(Data provided begins)

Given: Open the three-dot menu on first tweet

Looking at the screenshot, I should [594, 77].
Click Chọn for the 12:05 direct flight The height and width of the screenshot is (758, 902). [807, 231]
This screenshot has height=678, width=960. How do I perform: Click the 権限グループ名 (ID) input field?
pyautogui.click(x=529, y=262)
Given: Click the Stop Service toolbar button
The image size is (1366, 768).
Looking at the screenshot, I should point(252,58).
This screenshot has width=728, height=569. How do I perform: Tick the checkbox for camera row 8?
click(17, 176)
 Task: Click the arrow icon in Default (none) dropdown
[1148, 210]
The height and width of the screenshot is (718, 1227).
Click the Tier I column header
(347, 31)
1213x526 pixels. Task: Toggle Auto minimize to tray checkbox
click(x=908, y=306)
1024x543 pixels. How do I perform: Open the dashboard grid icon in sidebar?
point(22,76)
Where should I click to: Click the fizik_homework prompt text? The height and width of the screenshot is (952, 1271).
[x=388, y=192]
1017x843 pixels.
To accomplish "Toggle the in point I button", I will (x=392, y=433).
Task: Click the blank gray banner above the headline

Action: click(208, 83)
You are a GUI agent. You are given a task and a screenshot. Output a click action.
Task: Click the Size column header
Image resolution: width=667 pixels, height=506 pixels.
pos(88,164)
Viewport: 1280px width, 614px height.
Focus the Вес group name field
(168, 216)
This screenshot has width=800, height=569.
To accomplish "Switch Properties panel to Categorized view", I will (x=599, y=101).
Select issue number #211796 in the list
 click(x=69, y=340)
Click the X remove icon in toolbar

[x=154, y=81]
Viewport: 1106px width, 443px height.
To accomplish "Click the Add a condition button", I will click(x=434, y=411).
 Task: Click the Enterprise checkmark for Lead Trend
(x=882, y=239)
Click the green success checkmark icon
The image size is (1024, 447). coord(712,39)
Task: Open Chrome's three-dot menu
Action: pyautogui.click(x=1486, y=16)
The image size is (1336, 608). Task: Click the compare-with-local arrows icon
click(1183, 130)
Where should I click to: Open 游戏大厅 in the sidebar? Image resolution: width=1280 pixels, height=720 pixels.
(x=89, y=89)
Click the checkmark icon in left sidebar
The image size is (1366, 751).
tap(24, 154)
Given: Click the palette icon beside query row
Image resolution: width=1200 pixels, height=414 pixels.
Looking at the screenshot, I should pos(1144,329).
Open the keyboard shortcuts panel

(Data provided ends)

▸ Exercise
Please copy each entry. Leave nothing out.

▸ Response below
Given: Open the three-dot menu on first tweet

Looking at the screenshot, I should [594, 77].
Click Chọn for the 12:05 direct flight The height and width of the screenshot is (758, 902). [807, 231]
This screenshot has height=678, width=960. How do I perform: Click the 権限グループ名 (ID) input field?
pyautogui.click(x=529, y=262)
Given: Click the Stop Service toolbar button
The image size is (1366, 768).
Looking at the screenshot, I should point(252,58).
This screenshot has width=728, height=569. How do I perform: Tick the checkbox for camera row 8?
click(17, 176)
 Task: Click the arrow icon in Default (none) dropdown
[1148, 210]
The height and width of the screenshot is (718, 1227).
Click the Tier I column header
(347, 31)
1213x526 pixels. Task: Toggle Auto minimize to tray checkbox
click(x=908, y=306)
1024x543 pixels. How do I perform: Open the dashboard grid icon in sidebar?
point(22,76)
Where should I click to: Click the fizik_homework prompt text? The height and width of the screenshot is (952, 1271).
[x=388, y=192]
1017x843 pixels.
To accomplish "Toggle the in point I button", I will (x=392, y=433).
Task: Click the blank gray banner above the headline

Action: click(208, 83)
You are a GUI agent. You are given a task and a screenshot. Output a click action.
Task: Click the Size column header
Image resolution: width=667 pixels, height=506 pixels.
pos(88,164)
Viewport: 1280px width, 614px height.
Focus the Вес group name field
(168, 216)
This screenshot has width=800, height=569.
To accomplish "Switch Properties panel to Categorized view", I will (x=599, y=101).
Select issue number #211796 in the list
 click(x=69, y=340)
Click the X remove icon in toolbar

[x=154, y=81]
Viewport: 1106px width, 443px height.
To accomplish "Click the Add a condition button", I will click(x=434, y=411).
 Task: Click the Enterprise checkmark for Lead Trend
(x=882, y=239)
Click the green success checkmark icon
The image size is (1024, 447). coord(712,39)
Task: Open Chrome's three-dot menu
Action: pyautogui.click(x=1486, y=16)
The image size is (1336, 608). Task: Click the compare-with-local arrows icon
click(1183, 130)
Where should I click to: Open 游戏大厅 in the sidebar? Image resolution: width=1280 pixels, height=720 pixels.
(x=89, y=89)
Click the checkmark icon in left sidebar
The image size is (1366, 751).
tap(24, 154)
Given: Click the palette icon beside query row
Image resolution: width=1200 pixels, height=414 pixels.
Looking at the screenshot, I should pos(1144,329).
Open the keyboard shortcuts panel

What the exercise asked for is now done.